Inman

Fannie: ‘Recovery is here’

The deepest and longest recession since the Great Depression appears to be over, Fannie Mae economists say, projecting sales of new and existing homes will jump 11 percent next year and that national home prices will stabilize, remaining essentially flat.

The mortgage guarantor’s monthly housing forecast projects 5.96 million home sales in 2010, with sales of existing homes growing by 10 percent, to 5.46 million. New-home sales are expected to rebound even more sharply in 2010, growing by 24 percent to 498,000.

"It appears that the economic recovery is here," Fannie Mae economists Doug Duncan and Orawin Velz said in a report summarizing their economic and mortgage forecasts, although they expect it will be weak compared to previous recoveries from deep recessions.

Real gross domestic product (GDP) grew at a 3.5 percent annualized pace in the third quarter, following five declines in the prior six quarters, they noted, but growth is likely to moderate in the final three months of the year before strengthening in late 2010.

The first-time homebuyer tax credit helped boost third-quarter home sales, which also led to a jump in real estate brokerage commissions, Duncan and Velz said in their report.

A 23.3 increase in the annualized rate of residential investment (home sales) in the third quarter was the largest in more than two decades, although it came from "extremely depressed" levels, the report said. Real residential investment was contributing to economic growth again, adding 0.5 percentage points to third-quarter GDP growth.

But a survey of consumers in October showed the percentage of respondents indicating that "jobs are hard to get" hitting a new high for the downturn. In their economic forecast, Duncan and Velz said they expect the unemployment rate to average 10 percent next year, up from 9.3 percent this year and 4.6 percent in 2007.

Their housing forecast projects that housing starts will surge by 35 percent next year, from a recent historic low of 462,000 projected starts in 2009 to 624,000 next year.

Fannie Mae expects national home prices will stabilize next year, with the median resale home price remaining essentially unchanged at $170,800. That’s a 0.2 percent decline from 2009 and a 22 percent decline from 2007. …CONTINUED

The median price of a new home is expected to fall by nearly 2 percent from this year to next, to $208,400 — a 16 percent decline from 2007.

Although new-home sales fell in September after five consecutive months of increases, the months’ supply of new homes was unchanged at 7.5 months. New-home stocks have fallen steadily since May 2007, and are at the lowest levels since 1982, Duncan and Velz said in their analysis.

Other data indicate "a substantial excess supply of housing." The homeowner vacancy rate grew to 2.6 percent during the third quarter — still below the 2.9 percent level reached at the end of 2008 but well above the long-term average of 1.7 percent.

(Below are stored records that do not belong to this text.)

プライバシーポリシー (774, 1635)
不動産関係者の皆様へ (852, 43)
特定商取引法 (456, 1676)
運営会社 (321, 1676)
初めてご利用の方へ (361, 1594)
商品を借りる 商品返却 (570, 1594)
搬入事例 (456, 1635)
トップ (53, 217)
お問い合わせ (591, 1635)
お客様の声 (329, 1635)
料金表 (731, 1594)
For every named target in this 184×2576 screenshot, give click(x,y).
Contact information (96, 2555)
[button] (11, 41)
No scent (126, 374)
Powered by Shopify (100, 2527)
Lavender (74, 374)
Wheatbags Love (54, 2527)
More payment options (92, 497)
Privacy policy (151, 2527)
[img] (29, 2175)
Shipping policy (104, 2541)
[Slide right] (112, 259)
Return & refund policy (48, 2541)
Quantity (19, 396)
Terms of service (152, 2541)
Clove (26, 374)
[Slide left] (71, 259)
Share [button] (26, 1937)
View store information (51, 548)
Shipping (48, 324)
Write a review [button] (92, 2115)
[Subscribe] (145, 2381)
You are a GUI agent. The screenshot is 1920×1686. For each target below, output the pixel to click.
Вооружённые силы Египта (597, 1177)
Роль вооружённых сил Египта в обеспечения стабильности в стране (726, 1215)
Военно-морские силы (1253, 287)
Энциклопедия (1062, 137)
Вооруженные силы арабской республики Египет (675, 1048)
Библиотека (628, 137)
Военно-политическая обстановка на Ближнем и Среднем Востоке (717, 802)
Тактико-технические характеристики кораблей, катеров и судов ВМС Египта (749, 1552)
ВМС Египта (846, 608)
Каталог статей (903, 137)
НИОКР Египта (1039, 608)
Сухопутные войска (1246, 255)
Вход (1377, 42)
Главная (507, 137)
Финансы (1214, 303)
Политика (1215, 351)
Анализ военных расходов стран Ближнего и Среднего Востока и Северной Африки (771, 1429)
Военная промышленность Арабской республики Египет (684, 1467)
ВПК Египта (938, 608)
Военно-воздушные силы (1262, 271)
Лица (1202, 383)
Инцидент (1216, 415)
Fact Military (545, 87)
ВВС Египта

At 11.1 percent, the third-quarter rental vacancy rate was the highest since record-keeping began in 1965. That has depressed rents, which along with stagnating wages relieves pressure on the consumer price index, and that should in turn allow the Federal Reserve to keep short-term interest rates on hold until late 2010, the Fannie Mae economists project.

Mortgage originations are expected to plummet 29 percent next year from 2009 levels, to $1.34 billion, as mortgage rates rise and this year’s refinancing boom comes to an end.

Fannie Mae projects $1.3 billion in mortgages will be refinanced this year, accounting for two-thirds of mortgage originations by dollar volume. Only about half the volume in refinancings is expected next year, as many who are eligible to refinance will have already done so. Also, interest rates for 30-year fixed-rate conforming mortgages are expected to rise from an average 5.07 percent this year to 5.42 percent in 2010.

Rates on 30-year fixed-rate mortgages hit a record low of 4.78 percent in April, largely due to the Federal Reserve’s purchases of up to $1.25 trillion in mortgage-backed securities in a temporary program that’s scheduled to end in March 2010.

With purchase-loan volume expected to climb 13 percent in 2010, to $733 billion, refinancings will make up less than half of the total dollar volume of mortgage loans.

Applications for adjustable-rate mortgage (ARM) loans are expected to account for 8 percent of loan requests next year, up from 5 percent this year but significantly less than the 20 percent market share ARMs caputured in 2007, when the financial crisis began.